10 years ago, when I was teaching English in China, I was surprised by how interested my students were in learning about phrases like "a pod of whales," "a cup of coffee," and "a pride of lions." When I mentioned a phrase like this, they would perk up immediately (difficult to do in the oppressive
Guangzhou 广州 summer heat). This was a year before I began studying linguistics proper so I had no clue what a collective noun was, nor did I know what a classifier was, nor did I know that Chinese languages like Mandarin and Cantonese have elaborate systems of nominal classifiers (
this Wiki page is a good primer). I just thought it was a cute diversion to talk about at the end of an evening's class.

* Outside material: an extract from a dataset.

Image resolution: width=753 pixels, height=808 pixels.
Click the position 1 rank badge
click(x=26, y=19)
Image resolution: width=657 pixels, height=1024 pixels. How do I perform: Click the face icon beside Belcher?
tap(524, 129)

It turns out that collective nouns have very interesting properties which linguists love to obsess over (I regret I do not have access to a copy of The Cambridge Grammar of the English Language because I suspect Huddleston and Pullum have some fascinating points).
Now, Via
kottke, I discovered a blog called
All Sorts dedicated to culling collective nouns from Twitter feeds. It relies on a little NLP and some crowd sourcing. It appears to be restricted to the syntactic construction "an X of Y". Since it relies so heavily on syntax, it gathers examples that are weak, at best. For example, in what way are the following collective nouns?
a conspiracy of theorists
a tantrum of 2 year olds
a pratfall of clowns
My first pass reading of those thee phrases is not as collective nouns, but rather as periphrastic genitives (e.g., "a mayor of Buffalo once said..."). The "a X of Y" syntax is, by itself, ambiguous between the periphrastic genitive and collective noun constructions (as well as simple PP attachment like "

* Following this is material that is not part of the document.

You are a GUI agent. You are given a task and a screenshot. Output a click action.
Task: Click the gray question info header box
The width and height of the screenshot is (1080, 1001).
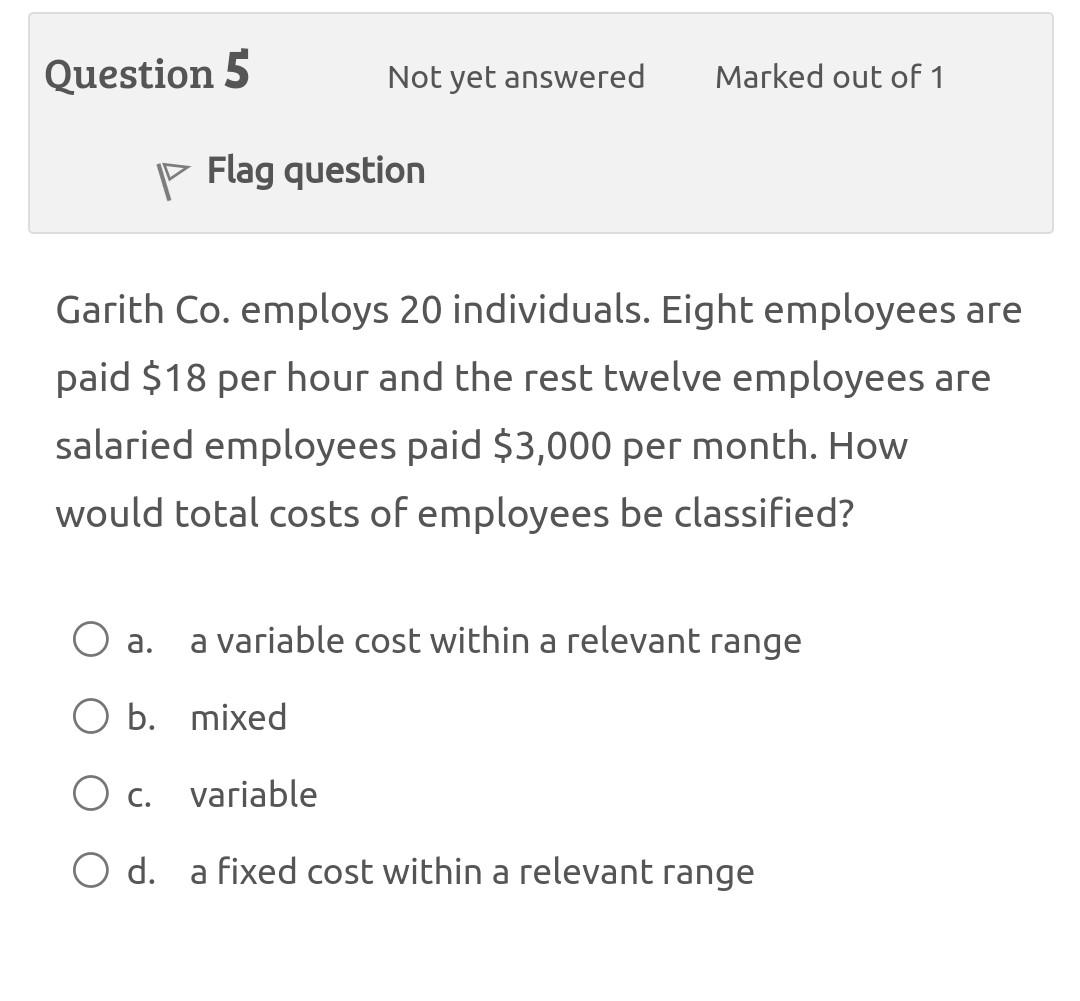[x=540, y=120]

a webcomic of romance"). Do people prefer the use of "a X of Y" for one of these constructions? I suspect any preference would be based on the semantic features of the nouns involved (once you read the word "group", you pretty much know you've got a collective noun on your hands).
I wonder if anyone has done online reading tasks with subjects reading the two kinds of phrases and experimenting with different features to see what cues one reading over another. Imagine creating a set of stimuli containing sentence frames that could take either a collective noun or a periphrastic genitive and alternating each, controlling for features like animacy.

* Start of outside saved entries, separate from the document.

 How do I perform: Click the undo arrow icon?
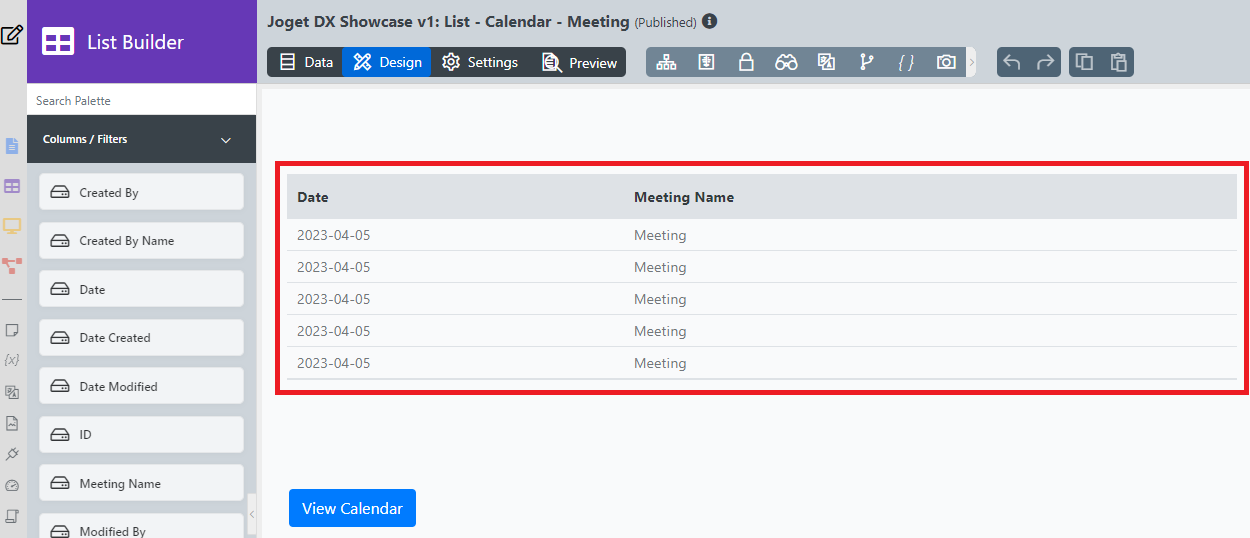tap(1012, 62)
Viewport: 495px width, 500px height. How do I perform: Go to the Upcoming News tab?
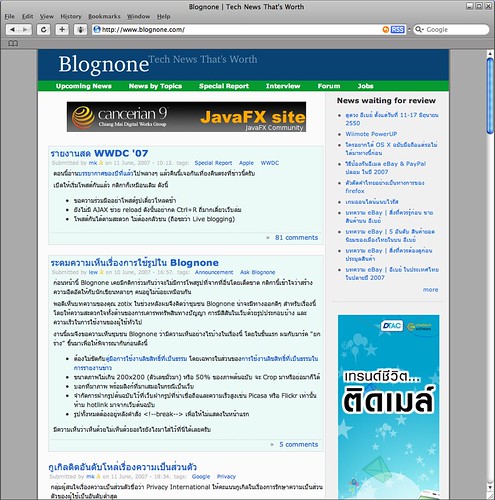click(84, 86)
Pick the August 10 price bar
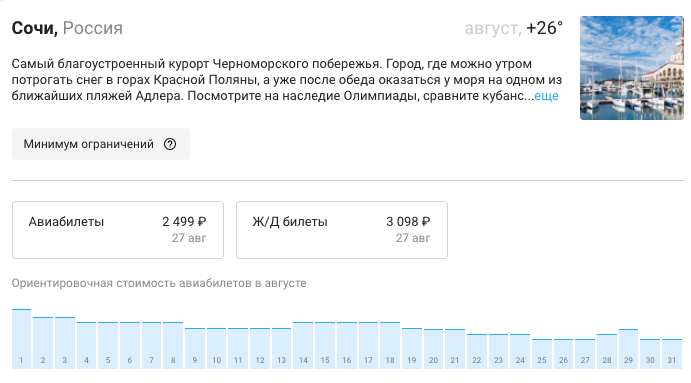Viewport: 691px width, 383px height. (x=216, y=348)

I'll take a crack at one such frame. My goal is to create sentence pairs involving minimal pairs of "a X of Y" constructions which differ only in the Y noun and where the first is a collective noun while the second is a periphrastic genitive. This relies critically on finding an X word that can be a collective noun like "group" as well as a possessive. Hmmmmmm, this ain't gonna be easy....
a. That cup of coffee that I broke has been cleaned up.b. That cup of John's that I broke has been cleaned up.My original hypothesis was that people will delay on (b) [meaning, their reading of the following region will be slower than (a)]. But I dunno, because some will be confused at "broke" in (a) as well. Part of this will depend on where the delay occurs.
Now, you go write up 100 of these pairs, norm them for acceptability, set up a moving window reading test in ePrime, run at least 30 subjects, then call me when you got results. I've done my part.